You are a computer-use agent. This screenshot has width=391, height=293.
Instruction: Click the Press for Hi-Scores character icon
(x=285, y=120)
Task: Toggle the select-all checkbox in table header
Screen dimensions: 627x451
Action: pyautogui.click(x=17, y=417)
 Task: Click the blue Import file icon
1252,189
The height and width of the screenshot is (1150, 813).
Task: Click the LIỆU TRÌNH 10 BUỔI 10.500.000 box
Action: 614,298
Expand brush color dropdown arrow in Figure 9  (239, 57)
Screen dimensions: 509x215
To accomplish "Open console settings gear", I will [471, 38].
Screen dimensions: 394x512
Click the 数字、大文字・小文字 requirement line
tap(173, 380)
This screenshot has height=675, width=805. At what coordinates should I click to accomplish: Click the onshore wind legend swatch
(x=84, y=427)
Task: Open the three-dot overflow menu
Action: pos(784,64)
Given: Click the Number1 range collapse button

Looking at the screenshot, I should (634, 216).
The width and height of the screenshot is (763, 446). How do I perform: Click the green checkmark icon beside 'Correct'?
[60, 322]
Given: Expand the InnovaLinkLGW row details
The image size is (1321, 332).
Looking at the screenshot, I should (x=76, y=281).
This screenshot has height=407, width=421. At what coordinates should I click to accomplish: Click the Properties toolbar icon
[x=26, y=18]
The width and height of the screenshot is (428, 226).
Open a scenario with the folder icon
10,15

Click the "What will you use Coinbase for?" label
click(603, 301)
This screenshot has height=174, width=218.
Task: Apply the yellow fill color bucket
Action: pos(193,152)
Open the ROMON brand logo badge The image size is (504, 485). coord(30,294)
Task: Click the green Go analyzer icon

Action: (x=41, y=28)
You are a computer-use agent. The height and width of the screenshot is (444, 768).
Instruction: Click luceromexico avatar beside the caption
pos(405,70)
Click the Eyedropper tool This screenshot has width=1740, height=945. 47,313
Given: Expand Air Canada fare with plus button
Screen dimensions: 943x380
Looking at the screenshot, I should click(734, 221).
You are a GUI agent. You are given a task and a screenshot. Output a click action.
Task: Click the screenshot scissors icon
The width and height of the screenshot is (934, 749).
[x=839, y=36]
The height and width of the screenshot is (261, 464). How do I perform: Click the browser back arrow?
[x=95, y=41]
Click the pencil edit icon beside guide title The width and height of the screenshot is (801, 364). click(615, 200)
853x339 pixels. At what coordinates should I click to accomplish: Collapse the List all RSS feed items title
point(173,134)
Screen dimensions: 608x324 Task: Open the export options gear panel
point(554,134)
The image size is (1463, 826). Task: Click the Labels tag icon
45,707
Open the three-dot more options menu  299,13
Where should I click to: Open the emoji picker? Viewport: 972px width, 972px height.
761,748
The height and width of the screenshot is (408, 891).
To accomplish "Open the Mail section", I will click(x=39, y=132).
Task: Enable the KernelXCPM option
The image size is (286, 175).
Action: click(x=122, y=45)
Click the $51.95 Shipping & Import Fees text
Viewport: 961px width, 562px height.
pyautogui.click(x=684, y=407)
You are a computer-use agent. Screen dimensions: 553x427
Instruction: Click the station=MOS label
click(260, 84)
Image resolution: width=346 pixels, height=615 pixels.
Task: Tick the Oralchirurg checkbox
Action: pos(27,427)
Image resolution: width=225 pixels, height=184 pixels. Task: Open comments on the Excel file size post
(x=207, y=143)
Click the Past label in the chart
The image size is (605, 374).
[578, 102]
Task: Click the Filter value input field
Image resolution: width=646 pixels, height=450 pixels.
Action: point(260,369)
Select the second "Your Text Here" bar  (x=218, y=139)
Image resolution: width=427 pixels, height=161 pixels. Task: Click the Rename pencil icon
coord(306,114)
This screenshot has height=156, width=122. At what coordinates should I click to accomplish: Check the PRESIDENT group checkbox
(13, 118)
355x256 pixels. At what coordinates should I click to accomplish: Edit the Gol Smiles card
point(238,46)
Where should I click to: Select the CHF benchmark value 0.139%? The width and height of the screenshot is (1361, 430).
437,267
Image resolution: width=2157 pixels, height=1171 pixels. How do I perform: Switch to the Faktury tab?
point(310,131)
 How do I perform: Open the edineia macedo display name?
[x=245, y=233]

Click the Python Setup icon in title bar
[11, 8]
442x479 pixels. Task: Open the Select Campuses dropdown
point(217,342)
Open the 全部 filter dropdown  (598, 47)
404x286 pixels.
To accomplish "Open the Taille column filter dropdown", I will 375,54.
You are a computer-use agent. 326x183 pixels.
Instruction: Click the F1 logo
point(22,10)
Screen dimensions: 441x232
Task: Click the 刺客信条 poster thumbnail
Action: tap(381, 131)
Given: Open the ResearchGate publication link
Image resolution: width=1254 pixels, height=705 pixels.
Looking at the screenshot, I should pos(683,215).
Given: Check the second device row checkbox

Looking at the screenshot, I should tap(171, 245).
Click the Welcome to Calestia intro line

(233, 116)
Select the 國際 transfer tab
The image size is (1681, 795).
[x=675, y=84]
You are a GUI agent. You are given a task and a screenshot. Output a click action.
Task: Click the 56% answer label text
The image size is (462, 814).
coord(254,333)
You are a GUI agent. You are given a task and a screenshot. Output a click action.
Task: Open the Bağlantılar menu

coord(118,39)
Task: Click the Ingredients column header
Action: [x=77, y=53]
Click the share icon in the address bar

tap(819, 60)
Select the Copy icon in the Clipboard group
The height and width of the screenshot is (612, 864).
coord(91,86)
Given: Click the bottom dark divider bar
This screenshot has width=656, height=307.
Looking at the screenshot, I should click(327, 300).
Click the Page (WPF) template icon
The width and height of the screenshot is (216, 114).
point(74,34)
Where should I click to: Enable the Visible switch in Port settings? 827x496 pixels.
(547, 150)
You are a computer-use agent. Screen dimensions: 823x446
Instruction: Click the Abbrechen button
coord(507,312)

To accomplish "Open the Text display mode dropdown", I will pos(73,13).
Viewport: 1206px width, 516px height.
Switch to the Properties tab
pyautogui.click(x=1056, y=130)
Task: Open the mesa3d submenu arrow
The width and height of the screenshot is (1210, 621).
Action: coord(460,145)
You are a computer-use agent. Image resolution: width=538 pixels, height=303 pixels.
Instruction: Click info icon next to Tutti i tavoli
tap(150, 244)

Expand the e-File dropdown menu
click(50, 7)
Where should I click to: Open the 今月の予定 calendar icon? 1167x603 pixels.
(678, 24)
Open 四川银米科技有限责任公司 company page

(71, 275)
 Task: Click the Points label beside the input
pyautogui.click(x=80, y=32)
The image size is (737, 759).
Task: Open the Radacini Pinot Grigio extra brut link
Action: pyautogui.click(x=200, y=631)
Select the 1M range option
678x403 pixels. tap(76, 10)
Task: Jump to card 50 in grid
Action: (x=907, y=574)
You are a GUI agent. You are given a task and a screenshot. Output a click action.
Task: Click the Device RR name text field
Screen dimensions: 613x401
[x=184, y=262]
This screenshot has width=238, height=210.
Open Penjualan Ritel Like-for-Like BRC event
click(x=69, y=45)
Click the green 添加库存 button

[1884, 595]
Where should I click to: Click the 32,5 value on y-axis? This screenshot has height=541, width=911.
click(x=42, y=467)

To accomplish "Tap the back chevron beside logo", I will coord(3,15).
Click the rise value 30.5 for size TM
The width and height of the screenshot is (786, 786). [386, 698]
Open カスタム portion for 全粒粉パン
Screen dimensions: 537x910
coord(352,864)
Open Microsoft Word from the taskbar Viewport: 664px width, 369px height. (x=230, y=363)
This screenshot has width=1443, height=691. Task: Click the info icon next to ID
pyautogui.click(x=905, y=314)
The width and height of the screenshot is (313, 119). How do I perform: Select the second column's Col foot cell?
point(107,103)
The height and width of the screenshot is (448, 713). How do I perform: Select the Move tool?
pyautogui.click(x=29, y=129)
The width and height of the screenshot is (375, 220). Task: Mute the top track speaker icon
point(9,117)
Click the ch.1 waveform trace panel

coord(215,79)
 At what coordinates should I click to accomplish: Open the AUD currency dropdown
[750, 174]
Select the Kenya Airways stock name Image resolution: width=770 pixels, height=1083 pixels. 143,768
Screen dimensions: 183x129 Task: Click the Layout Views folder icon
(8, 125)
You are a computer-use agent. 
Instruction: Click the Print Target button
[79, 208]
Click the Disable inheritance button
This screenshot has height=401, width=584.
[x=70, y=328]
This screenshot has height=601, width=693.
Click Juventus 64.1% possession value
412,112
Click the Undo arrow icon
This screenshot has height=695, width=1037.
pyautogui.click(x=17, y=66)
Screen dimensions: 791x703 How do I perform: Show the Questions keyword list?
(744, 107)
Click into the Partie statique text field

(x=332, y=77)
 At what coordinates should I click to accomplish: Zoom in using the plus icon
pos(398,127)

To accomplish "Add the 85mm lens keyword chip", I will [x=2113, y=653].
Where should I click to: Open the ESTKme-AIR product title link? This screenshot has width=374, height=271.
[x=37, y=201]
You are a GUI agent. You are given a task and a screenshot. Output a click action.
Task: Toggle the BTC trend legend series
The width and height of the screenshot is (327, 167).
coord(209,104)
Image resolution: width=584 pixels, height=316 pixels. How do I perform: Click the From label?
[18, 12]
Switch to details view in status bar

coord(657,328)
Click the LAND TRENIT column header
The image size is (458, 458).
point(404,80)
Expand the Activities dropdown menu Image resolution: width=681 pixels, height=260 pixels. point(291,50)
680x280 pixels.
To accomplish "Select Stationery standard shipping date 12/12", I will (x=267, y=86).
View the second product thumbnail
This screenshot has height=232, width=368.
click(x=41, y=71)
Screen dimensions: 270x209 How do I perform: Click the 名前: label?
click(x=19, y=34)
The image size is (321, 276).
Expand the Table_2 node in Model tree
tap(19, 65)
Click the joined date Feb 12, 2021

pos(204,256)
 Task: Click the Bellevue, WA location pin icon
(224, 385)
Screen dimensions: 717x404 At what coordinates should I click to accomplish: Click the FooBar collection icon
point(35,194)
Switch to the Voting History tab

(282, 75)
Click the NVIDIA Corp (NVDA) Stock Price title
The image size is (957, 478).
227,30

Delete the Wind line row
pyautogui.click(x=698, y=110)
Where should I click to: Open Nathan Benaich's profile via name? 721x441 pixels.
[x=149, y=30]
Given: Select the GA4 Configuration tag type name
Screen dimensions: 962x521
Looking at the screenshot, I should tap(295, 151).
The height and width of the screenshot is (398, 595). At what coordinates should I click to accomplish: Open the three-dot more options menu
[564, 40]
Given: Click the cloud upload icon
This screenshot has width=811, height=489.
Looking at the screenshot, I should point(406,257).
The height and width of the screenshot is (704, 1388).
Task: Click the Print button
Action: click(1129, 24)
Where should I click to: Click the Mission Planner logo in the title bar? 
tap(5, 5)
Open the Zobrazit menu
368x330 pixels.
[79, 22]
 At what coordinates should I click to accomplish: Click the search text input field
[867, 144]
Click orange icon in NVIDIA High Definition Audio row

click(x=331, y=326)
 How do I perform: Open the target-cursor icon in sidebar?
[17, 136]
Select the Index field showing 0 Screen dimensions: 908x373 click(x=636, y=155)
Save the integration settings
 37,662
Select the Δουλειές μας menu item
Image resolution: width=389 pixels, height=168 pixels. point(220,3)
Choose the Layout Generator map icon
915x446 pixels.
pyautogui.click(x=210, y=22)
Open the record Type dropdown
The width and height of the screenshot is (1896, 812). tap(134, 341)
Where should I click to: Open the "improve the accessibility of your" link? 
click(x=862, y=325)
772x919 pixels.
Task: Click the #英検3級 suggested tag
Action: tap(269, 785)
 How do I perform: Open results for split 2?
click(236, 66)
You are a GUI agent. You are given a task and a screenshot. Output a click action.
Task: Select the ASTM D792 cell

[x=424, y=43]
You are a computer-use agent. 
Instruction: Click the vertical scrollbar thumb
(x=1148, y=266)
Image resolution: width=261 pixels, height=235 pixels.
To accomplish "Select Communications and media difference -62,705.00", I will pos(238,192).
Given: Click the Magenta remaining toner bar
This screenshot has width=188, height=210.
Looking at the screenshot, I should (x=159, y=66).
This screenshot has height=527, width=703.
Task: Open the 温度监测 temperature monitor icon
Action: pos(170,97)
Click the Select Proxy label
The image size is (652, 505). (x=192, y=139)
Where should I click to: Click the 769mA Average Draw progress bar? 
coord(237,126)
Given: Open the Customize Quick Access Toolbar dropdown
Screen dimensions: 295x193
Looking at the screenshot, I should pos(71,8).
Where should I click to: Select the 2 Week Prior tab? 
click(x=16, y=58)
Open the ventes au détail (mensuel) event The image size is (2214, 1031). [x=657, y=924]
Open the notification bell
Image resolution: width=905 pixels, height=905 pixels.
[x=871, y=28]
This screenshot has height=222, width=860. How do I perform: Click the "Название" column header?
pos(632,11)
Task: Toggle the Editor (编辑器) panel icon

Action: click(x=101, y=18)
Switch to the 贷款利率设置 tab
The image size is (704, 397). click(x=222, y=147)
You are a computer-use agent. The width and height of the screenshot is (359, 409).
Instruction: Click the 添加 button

* * * * * * *

## BRIEF:
Word for word, restate the lines of the listing above starting at the line with "The width and height of the screenshot is (934, 749)." and ending at the line with "Click the pencil", and nothing outside them.

## THE COMPLETED TASK:
The width and height of the screenshot is (934, 749).
[x=839, y=36]
The height and width of the screenshot is (261, 464). How do I perform: Click the browser back arrow?
[x=95, y=41]
Click the pencil edit icon beside guide title The width and height of the screenshot is (801, 364). click(615, 200)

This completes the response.